A vertical corundum tube furnace with the tube diameter of 100mm and the height of 1500mm is used as a reactor, and heat is preserved after a hearth is heated to 1200 ℃ under helium purging. The catalyst solution and the carbon source were placed in the storage tank 1 and the storage tank 2, respectively, and pumped into the ultrasonic atomizer, respectively, and the atomized raw material was taken into the plasma torch by using a mixed gas of 3000sccm hydrogen and 1000sccm helium as a carrier gas. The flow rate of the atomized catalyst solution is controlled to be 8mL/min, the flow rate of the atomized coal tar is controlled to be 300mL/min, and mixed gas of 3000sccm hydrogen and 1000sccm helium is used as carrier gas. Coal tar is purchased from Hubei weikun energy low-temperature coal tar b 0029. A radio frequency power supply with the power of 5kW and the frequency of 13.56MHz is used for driving a plasma torch, reaction raw materials are subjected to ultrasonic full atomization and then enter the plasma torch for decomposition, single-walled carbon nanotube fibers are synthesized through vapor deposition in a vertical furnace, and reaction products are cooled by a stainless steel water cooling jacket at the lower end and then collected.
Comparative example 3:
referring to example 1, benzene was selected as a carbon source in the reaction.

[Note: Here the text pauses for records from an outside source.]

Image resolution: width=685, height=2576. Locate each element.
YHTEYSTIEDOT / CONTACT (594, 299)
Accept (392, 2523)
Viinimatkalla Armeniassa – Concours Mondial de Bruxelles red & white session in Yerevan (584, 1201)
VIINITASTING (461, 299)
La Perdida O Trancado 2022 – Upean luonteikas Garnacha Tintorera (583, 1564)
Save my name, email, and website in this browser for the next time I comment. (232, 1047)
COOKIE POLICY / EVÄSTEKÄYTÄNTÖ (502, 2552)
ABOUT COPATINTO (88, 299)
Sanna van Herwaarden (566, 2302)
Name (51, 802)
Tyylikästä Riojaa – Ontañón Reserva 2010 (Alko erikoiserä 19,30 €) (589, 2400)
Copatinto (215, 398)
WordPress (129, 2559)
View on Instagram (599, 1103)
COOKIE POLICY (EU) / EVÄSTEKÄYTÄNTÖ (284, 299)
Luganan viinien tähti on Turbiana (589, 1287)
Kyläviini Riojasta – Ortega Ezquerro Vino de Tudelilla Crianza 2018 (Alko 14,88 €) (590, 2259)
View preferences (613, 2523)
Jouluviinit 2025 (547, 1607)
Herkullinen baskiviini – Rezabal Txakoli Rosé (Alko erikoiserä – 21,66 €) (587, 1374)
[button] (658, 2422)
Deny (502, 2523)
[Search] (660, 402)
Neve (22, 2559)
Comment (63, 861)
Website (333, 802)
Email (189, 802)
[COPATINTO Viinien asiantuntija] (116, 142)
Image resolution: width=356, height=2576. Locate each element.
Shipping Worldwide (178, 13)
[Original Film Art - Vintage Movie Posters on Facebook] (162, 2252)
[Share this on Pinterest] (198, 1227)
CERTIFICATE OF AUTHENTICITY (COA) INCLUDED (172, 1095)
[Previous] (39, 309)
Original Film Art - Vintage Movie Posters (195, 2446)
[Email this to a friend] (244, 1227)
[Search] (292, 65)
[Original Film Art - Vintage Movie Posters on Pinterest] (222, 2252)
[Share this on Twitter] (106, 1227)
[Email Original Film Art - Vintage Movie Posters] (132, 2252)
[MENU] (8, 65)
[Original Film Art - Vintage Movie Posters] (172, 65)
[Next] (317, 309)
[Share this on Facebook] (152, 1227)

26.3g of ferric chloride and 12.5g of thiophene were weighed, 50g of ethanol was added, and the mixture was stirred and dissolved to obtain a catalyst solution. 3kg of benzene were weighed out as carbon source.
A vertical corundum tube furnace with the tube diameter of 100mm and the height of 1500mm is used as a reactor, and heat is preserved after a hearth is heated to 1200 ℃ under helium purging. The catalyst solution and the carbon source were placed in the storage tank 1 and the storage tank 2, respectively, and pumped into the ultrasonic atomizer, respectively, and the atomized raw material was taken into the plasma torch by using a mixed gas of 3000sccm hydrogen and 1000sccm helium as a carrier gas. The flow rate of the atomized catalyst solution was controlled to be 8mL/min, the flow rate of the atomized benzene was controlled to be 300mL/min, and a mixed gas of 3000sccm hydrogen and 1000sccm helium was used as a carrier gas. A radio frequency power supply with the power of 5kW and the frequency of 13.56MHz is used for driving a plasma torch, reaction raw materials are subjected to ultrasonic full atomization and then enter the plasma torch for decomposition, single-walled carbon nanotube fibers are synthesized through vapor deposition in a vertical furnace, and reaction products are cooled by a stainless steel water cooling jacket at the lower end and then collected.
Comparative example 4:
referring to example 1, cyclohexane was selected as a carbon source during the reaction, specifically as follows:
26.3g of ferric chloride and 12.5g of thiophene were weighed, 50g of ethanol was added, and the mixture was stirred and dissolved to obtain a catalyst solution. 3kg of cyclohexane were weighed out as carbon source.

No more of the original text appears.